[Text and element pointing records]
========================

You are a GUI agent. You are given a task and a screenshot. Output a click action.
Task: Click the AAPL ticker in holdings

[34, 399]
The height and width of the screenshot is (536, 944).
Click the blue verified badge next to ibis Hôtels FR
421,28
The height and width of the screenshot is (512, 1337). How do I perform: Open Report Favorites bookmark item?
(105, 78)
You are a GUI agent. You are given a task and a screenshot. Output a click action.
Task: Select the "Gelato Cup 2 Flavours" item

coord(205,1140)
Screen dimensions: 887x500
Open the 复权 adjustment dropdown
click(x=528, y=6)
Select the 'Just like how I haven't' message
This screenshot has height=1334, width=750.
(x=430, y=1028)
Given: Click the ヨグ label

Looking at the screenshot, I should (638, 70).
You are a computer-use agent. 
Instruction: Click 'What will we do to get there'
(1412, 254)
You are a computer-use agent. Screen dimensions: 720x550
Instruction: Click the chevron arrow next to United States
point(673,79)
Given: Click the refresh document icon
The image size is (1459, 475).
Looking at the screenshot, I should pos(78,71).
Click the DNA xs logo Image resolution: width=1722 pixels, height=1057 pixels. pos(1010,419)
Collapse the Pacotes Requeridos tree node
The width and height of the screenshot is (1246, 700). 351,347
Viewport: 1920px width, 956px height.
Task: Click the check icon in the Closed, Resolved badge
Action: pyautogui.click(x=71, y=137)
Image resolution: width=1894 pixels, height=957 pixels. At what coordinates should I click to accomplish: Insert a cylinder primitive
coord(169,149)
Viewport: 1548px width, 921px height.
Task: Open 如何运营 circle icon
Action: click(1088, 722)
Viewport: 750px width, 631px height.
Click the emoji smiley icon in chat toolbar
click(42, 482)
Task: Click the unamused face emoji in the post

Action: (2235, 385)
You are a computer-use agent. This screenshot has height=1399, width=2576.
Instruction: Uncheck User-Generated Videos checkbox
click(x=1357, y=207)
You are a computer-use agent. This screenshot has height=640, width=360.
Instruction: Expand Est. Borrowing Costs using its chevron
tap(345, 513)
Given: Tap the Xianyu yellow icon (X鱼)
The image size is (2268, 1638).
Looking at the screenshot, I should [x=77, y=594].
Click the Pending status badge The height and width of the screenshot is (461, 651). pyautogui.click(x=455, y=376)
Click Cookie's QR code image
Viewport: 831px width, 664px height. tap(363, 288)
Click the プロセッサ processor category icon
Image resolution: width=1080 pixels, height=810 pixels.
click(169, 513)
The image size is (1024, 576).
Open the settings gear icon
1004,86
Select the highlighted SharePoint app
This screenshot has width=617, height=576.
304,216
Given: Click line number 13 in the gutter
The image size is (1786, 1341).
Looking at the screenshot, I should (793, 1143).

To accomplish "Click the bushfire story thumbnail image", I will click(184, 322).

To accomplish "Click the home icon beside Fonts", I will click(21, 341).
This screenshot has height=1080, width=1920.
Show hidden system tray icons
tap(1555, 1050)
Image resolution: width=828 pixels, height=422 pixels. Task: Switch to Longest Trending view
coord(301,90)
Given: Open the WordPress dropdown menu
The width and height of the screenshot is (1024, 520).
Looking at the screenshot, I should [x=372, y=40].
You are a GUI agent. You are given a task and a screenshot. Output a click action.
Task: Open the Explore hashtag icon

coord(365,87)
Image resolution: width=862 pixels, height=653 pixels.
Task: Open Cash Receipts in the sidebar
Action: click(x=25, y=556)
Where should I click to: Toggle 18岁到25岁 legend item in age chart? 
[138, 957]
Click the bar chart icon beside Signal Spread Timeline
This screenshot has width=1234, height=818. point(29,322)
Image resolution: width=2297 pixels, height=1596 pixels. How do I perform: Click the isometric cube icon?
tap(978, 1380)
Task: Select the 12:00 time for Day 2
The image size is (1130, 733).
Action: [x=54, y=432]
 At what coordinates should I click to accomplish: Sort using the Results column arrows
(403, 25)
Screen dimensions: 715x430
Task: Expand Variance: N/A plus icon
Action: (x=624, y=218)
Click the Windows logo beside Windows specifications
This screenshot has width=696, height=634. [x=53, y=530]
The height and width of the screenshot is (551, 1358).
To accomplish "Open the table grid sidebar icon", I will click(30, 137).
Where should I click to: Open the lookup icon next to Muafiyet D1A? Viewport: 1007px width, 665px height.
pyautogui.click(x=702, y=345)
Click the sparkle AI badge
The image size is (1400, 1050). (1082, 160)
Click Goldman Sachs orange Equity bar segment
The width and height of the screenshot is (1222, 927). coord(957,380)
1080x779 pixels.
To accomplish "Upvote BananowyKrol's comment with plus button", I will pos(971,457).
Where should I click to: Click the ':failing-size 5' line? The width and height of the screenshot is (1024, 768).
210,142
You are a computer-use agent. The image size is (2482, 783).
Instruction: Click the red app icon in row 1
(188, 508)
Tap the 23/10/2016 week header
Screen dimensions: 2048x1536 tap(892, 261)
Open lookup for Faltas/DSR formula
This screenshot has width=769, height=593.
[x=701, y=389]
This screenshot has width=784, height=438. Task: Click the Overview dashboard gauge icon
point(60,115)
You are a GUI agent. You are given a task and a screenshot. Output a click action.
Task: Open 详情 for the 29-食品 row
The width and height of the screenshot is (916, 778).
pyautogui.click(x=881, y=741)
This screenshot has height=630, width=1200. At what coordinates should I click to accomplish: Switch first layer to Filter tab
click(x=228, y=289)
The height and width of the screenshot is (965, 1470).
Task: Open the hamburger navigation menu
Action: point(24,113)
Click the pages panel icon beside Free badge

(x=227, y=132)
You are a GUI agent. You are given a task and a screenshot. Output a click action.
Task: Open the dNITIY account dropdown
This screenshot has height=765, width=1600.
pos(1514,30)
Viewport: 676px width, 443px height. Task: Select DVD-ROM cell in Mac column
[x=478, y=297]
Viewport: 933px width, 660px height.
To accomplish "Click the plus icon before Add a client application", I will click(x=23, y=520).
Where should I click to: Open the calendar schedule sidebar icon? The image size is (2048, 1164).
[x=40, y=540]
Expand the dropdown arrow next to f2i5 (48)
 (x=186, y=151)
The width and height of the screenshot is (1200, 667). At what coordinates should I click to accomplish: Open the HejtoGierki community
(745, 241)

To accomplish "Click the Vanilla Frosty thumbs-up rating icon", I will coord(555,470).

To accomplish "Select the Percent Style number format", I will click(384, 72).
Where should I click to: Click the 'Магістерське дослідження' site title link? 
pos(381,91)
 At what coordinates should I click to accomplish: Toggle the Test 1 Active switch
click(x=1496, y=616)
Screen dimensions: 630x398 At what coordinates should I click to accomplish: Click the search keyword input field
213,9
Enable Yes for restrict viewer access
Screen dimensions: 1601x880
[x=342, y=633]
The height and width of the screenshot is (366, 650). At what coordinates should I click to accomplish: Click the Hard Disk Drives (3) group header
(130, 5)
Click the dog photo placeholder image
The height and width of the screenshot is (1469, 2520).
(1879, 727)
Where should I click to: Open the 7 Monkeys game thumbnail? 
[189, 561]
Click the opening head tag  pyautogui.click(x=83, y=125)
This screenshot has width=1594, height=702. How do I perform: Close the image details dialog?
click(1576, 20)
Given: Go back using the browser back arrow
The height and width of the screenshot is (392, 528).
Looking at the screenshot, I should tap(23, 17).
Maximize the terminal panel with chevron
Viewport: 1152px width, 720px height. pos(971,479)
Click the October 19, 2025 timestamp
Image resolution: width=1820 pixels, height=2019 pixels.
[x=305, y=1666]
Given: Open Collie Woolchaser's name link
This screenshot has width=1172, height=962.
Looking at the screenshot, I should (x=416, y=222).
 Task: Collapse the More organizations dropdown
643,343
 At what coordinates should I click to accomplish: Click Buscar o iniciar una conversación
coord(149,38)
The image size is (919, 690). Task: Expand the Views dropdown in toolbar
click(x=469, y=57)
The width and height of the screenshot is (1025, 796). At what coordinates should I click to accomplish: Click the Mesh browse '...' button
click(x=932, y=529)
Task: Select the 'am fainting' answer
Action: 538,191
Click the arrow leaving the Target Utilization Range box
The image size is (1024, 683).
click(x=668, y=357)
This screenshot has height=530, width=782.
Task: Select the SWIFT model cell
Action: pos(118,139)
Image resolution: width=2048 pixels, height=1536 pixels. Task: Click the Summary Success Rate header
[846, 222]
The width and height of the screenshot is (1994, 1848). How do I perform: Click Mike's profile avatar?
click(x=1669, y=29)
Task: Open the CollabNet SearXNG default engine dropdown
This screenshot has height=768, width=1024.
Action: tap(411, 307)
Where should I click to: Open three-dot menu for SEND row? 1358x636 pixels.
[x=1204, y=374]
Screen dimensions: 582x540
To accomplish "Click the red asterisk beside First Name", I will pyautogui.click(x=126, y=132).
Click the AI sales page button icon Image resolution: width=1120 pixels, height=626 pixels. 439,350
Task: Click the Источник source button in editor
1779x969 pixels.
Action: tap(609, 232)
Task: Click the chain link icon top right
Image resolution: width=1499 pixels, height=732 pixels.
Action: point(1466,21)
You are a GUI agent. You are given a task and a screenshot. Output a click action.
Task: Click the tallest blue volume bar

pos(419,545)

========================

#### Exercise brief:
Which lines in the records contain the word "with"? Report each of those lines, treating case as significant.

#### Exercise solution:
To accomplish "Upvote BananowyKrol's comment with plus button", I will pos(971,457).
Maximize the terminal panel with chevron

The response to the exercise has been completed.